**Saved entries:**

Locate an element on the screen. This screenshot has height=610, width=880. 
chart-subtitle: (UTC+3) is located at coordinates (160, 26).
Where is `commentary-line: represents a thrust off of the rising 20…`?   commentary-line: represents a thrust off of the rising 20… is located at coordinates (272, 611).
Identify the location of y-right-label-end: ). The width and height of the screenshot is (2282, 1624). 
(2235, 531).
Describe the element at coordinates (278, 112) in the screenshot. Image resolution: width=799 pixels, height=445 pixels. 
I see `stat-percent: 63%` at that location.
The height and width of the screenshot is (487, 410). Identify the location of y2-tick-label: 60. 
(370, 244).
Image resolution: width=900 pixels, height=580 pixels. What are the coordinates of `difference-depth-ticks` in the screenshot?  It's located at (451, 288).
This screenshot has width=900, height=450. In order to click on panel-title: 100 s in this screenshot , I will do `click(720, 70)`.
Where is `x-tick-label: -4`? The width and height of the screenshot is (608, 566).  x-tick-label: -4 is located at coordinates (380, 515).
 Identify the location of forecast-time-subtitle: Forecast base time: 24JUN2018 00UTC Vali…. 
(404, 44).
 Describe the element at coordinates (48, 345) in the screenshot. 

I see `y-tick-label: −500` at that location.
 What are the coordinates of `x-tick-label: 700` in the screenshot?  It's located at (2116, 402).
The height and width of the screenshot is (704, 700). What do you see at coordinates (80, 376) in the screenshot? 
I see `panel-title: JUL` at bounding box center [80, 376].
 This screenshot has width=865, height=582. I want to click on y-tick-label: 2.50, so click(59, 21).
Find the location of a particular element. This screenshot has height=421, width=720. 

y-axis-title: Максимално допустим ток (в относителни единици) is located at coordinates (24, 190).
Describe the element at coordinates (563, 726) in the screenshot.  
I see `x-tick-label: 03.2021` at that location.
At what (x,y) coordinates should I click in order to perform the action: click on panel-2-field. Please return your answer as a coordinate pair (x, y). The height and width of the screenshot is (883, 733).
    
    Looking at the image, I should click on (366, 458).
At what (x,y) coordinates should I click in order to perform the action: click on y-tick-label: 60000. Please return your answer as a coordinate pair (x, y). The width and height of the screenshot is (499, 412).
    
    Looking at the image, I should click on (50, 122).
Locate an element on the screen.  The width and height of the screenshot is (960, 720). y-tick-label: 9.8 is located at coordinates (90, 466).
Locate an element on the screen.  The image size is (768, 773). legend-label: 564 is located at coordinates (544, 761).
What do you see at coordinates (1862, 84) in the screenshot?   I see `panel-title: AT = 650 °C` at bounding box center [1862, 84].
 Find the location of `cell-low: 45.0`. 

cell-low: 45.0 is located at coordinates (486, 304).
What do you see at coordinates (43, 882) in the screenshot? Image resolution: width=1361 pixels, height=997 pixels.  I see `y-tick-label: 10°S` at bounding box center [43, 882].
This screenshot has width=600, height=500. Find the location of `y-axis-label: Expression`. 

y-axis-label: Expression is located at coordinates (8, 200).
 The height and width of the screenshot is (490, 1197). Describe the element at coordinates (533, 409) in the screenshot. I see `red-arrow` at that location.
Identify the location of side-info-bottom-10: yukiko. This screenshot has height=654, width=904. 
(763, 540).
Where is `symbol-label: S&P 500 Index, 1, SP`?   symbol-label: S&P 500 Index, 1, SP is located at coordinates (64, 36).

**WORK ITEM:** Retype every one of the records above word for word, with no changes.

**EXERCISE SOLUTION:**
Locate an element on the screen. This screenshot has height=610, width=880. 
chart-subtitle: (UTC+3) is located at coordinates (160, 26).
Where is `commentary-line: represents a thrust off of the rising 20…`?   commentary-line: represents a thrust off of the rising 20… is located at coordinates (272, 611).
Identify the location of y-right-label-end: ). The width and height of the screenshot is (2282, 1624). 
(2235, 531).
Describe the element at coordinates (278, 112) in the screenshot. Image resolution: width=799 pixels, height=445 pixels. 
I see `stat-percent: 63%` at that location.
The height and width of the screenshot is (487, 410). Identify the location of y2-tick-label: 60. 
(370, 244).
Image resolution: width=900 pixels, height=580 pixels. What are the coordinates of `difference-depth-ticks` in the screenshot?  It's located at (451, 288).
This screenshot has width=900, height=450. In order to click on panel-title: 100 s in this screenshot , I will do `click(720, 70)`.
Where is `x-tick-label: -4`? The width and height of the screenshot is (608, 566).  x-tick-label: -4 is located at coordinates (380, 515).
 Identify the location of forecast-time-subtitle: Forecast base time: 24JUN2018 00UTC Vali…. 
(404, 44).
 Describe the element at coordinates (48, 345) in the screenshot. 

I see `y-tick-label: −500` at that location.
 What are the coordinates of `x-tick-label: 700` in the screenshot?  It's located at (2116, 402).
The height and width of the screenshot is (704, 700). What do you see at coordinates (80, 376) in the screenshot? 
I see `panel-title: JUL` at bounding box center [80, 376].
 This screenshot has width=865, height=582. I want to click on y-tick-label: 2.50, so click(59, 21).
Find the location of a particular element. This screenshot has height=421, width=720. 

y-axis-title: Максимално допустим ток (в относителни единици) is located at coordinates (24, 190).
Describe the element at coordinates (563, 726) in the screenshot.  
I see `x-tick-label: 03.2021` at that location.
At what (x,y) coordinates should I click in order to perform the action: click on panel-2-field. Please return your answer as a coordinate pair (x, y). The height and width of the screenshot is (883, 733).
    
    Looking at the image, I should click on (366, 458).
At what (x,y) coordinates should I click in order to perform the action: click on y-tick-label: 60000. Please return your answer as a coordinate pair (x, y). The width and height of the screenshot is (499, 412).
    
    Looking at the image, I should click on (50, 122).
Locate an element on the screen.  The width and height of the screenshot is (960, 720). y-tick-label: 9.8 is located at coordinates (90, 466).
Locate an element on the screen.  The image size is (768, 773). legend-label: 564 is located at coordinates (544, 761).
What do you see at coordinates (1862, 84) in the screenshot?   I see `panel-title: AT = 650 °C` at bounding box center [1862, 84].
 Find the location of `cell-low: 45.0`. 

cell-low: 45.0 is located at coordinates (486, 304).
What do you see at coordinates (43, 882) in the screenshot? Image resolution: width=1361 pixels, height=997 pixels.  I see `y-tick-label: 10°S` at bounding box center [43, 882].
This screenshot has width=600, height=500. Find the location of `y-axis-label: Expression`. 

y-axis-label: Expression is located at coordinates (8, 200).
 The height and width of the screenshot is (490, 1197). Describe the element at coordinates (533, 409) in the screenshot. I see `red-arrow` at that location.
Identify the location of side-info-bottom-10: yukiko. This screenshot has height=654, width=904. 
(763, 540).
Where is `symbol-label: S&P 500 Index, 1, SP`?   symbol-label: S&P 500 Index, 1, SP is located at coordinates (64, 36).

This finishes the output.